WebService.UPDATE(Ticket)
End Sub
End Module
The domino web service code was this:
%INCLUDE “lsxsd.lss”
Public Class Ticket
Public TicketId As String
Public PersonId As String
Public Description As String
Public DateCreated As XSD_DateTime
Public AssignedId As String
Sub New()
Dim DateCreated As New XSD_DateTime
End Sub
End Class
Public Class MainInterface
Public Function update(ticket As Ticket) As Ticket
Messagebox "Hello from Update"
Set update = ticket
End Function
End Class
One important note: The .NET documentation for “PreAuthenticate = true” claims that this will cause the http autentication to happen on the first request to the web server. What actually happens is that .Net sends an unauthenticated requests first, if it gets a HTTP 401 back then it try with the credentials provided. So, because of this, I have only been able to get this working when Basic autentication is enabled on the domino server.
And, I have used this java code to send basic authentication credentials. The properties being set just before the call to the web service are dictated by JAX-RPC and therefore this is something that works in toolkits that support this style. The web service call is CREATE_TICKET().
package main;
import com.helpdesk.*;
public class dsfs {
public static void main(String[] args)
throws Exception
{
HelpDeskInterfaceServiceLocator hd = new HelpDeskInterfaceServiceLocator();
javax.naming.InitialContext ctx = new javax.naming.InitialContext();
com.helpdesk.HelpDeskInterface helpDesk = null;
helpDesk = (new com.helpdesk.HelpDeskInterfaceServiceLocator()).getHelpDeskInterfacePort();
javax.xml.rpc.Stub stub = (javax.xml.rpc.Stub)helpDesk;
stub._setProperty("javax.xml.rpc.service.endpoint.address", "http://spn:90/helpdesk.nsf/helpdesk");
stub._setProperty("javax.xml.rpc.security.auth.username", "tsmith");
stub._setProperty("javax.xml.rpc.security.auth.password", "ksdfkjsdfkjsld");
helpDesk.CREATE_TICKET();
}
For testing purposes, I have created a Domino LS agent using MS Soap Toolkit 3.0 to consume the web service.
Set Client =CreateObject("MSSOAP.SoapClient30")
' cant add authentication until soap client is initialized
' Initialize connection to the WSDL file and get WSDL structure
Call Client.mssoapinit (sWSDLlocal)
Client.ConnectorProperty("EndPointURL")=sWSDL
' Get past ACL authentication
Client.ConnectorProperty("AuthUser") = "xxx"

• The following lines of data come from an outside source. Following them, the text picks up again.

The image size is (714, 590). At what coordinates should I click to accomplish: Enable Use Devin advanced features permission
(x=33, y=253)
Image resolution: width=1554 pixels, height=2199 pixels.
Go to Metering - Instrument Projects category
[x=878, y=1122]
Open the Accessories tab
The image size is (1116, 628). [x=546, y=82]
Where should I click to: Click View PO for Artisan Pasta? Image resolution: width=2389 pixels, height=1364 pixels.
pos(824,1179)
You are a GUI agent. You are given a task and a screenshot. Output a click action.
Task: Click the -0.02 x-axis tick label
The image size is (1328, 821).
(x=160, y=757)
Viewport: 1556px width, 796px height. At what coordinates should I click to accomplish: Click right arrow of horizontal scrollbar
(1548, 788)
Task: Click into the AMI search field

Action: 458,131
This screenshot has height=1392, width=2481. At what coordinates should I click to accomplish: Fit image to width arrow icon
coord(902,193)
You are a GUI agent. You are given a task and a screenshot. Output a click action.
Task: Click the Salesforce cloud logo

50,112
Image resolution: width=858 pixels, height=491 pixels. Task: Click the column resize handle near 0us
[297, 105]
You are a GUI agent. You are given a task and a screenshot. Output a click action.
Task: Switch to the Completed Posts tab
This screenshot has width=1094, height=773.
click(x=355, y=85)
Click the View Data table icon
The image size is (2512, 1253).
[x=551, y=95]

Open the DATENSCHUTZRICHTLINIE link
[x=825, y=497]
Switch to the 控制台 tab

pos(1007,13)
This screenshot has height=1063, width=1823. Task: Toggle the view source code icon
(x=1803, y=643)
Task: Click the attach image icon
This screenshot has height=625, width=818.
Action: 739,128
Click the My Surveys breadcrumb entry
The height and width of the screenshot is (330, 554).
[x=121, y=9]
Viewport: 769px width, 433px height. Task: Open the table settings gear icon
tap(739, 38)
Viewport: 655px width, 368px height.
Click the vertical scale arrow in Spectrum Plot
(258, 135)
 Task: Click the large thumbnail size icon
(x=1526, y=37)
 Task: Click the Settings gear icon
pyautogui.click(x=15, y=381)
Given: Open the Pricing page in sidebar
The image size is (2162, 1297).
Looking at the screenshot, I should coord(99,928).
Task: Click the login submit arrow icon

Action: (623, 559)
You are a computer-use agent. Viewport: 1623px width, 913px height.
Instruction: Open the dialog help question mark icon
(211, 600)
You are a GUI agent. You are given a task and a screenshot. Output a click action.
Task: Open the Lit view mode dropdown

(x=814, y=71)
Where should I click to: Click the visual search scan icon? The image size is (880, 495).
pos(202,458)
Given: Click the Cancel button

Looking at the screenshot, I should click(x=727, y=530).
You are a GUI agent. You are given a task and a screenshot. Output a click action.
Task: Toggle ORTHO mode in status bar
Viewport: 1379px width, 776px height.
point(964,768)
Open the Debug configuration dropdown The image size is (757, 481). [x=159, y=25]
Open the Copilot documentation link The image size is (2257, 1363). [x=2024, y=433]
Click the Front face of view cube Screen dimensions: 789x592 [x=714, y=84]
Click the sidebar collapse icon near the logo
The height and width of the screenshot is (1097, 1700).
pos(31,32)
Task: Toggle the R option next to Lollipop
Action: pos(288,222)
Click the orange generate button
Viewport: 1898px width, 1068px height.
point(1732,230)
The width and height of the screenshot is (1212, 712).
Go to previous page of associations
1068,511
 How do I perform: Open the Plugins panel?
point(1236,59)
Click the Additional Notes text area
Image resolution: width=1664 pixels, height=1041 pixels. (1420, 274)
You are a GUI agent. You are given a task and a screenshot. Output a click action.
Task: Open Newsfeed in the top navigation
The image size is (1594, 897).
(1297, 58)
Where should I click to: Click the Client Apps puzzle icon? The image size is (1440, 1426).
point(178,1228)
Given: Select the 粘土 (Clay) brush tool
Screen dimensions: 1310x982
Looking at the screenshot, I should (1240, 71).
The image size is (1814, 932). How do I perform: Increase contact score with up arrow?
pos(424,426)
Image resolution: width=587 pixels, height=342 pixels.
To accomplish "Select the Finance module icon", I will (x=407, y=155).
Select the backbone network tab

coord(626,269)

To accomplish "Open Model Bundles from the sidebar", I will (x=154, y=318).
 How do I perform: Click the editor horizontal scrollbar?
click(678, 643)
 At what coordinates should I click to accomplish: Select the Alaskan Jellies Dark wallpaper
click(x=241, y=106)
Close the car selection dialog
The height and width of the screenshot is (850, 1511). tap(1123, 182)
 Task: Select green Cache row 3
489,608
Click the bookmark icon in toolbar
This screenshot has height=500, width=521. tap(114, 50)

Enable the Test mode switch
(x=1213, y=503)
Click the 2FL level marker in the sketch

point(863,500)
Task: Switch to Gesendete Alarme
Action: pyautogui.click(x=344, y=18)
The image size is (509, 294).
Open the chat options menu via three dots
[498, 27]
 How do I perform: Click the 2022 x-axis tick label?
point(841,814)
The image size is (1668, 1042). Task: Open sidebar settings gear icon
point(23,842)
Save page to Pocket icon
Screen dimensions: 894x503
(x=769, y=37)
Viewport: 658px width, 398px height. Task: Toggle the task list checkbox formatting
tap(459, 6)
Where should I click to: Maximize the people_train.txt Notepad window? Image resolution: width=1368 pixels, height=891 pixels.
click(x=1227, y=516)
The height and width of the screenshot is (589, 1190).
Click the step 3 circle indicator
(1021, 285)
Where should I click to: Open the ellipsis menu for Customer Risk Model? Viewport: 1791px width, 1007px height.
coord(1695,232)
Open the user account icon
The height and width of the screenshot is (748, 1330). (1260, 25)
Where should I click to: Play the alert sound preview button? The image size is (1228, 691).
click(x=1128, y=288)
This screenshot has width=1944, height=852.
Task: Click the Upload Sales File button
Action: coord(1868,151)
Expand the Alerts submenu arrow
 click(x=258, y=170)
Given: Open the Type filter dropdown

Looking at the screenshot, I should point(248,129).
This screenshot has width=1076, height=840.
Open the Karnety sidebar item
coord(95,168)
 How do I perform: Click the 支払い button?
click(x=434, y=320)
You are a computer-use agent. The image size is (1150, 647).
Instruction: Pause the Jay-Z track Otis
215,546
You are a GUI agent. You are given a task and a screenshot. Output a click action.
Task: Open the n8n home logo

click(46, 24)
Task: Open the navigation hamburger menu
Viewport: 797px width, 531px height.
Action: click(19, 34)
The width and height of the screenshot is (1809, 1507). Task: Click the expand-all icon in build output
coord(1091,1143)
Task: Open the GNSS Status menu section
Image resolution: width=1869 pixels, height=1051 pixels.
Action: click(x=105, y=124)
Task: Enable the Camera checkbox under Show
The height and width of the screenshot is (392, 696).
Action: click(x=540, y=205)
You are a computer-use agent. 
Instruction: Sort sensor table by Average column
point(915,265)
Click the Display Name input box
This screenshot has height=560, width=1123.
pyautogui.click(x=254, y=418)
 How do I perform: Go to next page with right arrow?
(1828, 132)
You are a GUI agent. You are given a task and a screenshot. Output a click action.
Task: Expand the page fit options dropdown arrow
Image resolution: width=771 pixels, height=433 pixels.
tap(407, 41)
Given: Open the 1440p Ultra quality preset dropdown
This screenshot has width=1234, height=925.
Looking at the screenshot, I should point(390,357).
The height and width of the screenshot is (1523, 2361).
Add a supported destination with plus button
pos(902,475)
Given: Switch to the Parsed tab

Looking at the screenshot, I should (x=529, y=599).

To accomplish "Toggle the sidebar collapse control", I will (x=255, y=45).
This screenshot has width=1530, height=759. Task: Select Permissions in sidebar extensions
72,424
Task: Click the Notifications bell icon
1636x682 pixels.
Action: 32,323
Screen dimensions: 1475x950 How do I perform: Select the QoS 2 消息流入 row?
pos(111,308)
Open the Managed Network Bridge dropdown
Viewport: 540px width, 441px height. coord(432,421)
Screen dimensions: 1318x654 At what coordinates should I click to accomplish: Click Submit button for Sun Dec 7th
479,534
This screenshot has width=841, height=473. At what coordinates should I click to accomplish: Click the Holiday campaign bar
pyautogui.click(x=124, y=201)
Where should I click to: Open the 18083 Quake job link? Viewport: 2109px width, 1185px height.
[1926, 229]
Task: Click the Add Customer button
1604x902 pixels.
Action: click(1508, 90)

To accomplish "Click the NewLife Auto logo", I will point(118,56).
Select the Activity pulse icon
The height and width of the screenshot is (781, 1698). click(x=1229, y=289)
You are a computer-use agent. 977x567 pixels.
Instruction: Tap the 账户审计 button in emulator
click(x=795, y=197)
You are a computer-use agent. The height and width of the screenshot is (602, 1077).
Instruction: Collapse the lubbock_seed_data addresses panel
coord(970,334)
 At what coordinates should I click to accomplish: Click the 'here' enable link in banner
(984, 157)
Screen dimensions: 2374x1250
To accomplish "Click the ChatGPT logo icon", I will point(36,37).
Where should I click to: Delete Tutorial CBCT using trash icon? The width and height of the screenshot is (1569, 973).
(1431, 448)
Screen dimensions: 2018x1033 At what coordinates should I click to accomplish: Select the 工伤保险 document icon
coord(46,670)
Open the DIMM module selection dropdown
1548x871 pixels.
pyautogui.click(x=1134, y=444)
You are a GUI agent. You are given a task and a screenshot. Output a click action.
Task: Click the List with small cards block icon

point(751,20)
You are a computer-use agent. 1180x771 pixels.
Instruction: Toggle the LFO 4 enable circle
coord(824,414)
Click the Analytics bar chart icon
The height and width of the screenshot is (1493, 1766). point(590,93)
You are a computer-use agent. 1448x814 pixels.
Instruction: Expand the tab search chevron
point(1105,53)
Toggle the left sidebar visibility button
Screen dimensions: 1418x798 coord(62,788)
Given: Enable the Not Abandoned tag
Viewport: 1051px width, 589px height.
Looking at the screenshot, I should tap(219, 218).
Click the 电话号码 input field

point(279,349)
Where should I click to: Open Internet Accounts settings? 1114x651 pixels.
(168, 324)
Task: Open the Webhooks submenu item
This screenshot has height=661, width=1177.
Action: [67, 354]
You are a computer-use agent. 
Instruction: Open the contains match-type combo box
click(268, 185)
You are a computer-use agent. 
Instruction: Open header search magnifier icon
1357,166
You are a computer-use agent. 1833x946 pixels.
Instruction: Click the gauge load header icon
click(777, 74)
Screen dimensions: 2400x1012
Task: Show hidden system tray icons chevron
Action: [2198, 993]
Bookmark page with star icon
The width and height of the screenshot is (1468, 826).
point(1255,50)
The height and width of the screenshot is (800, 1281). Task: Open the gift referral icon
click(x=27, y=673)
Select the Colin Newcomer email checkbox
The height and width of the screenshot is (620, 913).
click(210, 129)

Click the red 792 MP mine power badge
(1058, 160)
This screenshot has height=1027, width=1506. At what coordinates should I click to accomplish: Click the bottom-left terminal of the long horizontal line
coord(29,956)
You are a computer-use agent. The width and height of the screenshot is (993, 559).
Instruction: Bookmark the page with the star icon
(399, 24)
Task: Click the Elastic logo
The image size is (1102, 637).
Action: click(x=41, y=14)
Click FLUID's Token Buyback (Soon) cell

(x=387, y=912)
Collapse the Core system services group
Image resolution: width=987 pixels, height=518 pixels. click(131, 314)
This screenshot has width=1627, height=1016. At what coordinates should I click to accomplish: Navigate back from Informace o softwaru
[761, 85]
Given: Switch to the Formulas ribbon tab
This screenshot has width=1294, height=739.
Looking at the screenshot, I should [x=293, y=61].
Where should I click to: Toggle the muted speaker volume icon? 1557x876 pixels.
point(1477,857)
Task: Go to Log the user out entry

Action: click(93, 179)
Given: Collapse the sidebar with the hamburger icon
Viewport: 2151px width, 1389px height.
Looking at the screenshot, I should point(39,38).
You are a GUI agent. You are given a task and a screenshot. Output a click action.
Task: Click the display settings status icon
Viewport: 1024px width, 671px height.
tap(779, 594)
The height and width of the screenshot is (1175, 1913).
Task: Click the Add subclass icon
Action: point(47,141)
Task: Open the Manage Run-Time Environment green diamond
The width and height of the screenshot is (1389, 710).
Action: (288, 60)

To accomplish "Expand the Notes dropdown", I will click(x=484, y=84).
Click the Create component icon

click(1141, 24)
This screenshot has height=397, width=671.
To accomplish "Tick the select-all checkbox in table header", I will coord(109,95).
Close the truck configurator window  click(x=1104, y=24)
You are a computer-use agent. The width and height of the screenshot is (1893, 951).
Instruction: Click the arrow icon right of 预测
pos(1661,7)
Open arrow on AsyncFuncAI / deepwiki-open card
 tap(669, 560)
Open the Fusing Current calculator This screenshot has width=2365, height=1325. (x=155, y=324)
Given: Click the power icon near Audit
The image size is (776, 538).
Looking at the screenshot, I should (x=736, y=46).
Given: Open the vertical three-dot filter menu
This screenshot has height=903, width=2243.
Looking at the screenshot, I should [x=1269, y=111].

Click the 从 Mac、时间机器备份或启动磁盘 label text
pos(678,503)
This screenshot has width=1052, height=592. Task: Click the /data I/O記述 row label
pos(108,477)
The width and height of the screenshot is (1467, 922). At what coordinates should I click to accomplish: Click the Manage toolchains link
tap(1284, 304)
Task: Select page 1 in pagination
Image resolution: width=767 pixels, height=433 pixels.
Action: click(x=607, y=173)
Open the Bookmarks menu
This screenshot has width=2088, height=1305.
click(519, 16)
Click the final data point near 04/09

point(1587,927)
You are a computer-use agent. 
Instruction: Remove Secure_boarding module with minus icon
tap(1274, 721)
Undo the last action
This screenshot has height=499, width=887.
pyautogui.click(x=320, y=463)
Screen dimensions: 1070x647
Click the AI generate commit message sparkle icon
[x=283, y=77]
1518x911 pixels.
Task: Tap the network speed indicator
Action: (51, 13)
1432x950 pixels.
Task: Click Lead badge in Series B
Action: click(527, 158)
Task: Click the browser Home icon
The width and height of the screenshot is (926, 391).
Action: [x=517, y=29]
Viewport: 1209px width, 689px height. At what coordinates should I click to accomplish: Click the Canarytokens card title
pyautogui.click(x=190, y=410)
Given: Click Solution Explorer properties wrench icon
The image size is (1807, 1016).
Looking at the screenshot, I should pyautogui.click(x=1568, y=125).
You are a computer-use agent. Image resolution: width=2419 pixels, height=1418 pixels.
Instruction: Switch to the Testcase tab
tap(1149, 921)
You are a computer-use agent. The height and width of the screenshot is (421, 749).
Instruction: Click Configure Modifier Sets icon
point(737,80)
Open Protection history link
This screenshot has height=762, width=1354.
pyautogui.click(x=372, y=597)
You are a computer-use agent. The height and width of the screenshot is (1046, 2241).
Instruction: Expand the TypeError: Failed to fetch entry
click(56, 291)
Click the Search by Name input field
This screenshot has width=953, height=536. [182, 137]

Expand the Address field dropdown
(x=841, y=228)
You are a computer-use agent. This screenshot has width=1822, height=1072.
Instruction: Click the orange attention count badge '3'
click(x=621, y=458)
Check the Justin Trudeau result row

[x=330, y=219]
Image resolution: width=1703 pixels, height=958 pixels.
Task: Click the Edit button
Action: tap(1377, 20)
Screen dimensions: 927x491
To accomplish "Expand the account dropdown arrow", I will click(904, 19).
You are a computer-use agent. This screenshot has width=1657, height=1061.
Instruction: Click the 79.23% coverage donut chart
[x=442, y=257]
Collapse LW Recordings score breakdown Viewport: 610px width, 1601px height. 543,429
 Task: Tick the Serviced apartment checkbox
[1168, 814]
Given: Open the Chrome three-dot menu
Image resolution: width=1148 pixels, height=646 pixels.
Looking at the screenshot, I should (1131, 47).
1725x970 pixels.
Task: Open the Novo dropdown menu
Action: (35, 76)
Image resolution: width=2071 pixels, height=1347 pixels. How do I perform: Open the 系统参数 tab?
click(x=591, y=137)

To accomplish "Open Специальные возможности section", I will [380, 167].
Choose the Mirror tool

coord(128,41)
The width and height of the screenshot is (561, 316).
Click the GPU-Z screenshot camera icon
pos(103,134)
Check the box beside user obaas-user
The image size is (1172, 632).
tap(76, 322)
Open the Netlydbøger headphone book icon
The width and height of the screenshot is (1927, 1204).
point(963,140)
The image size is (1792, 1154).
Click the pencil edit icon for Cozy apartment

Client.ConnectorProperty("AuthPassword") ="xxxx"
It is reassuring to know that Domino can authenticate on the first request - though since I am not familiar with vb.net, I would prefer to do it from Domino or Java
I was not able to use the MS Soap Toolkit to do authentication so I ended up writing my own authentication.
FYI on using MS Soap Toolkit 3.0 on a Server 2003 box. Microsoft does not recommend it and there is limited support for the toolkit. See MS Knowledge Base - http://support.microsoft.com/kb/811215/
I wrote an agent to consume a Domino WS wrapped with SOAP (using MS Toolkit 3.0). It ran succesfully manually, it ran succesfully scheduled, but it gave wsdl errors when called by another agent (user run rights were not the problem).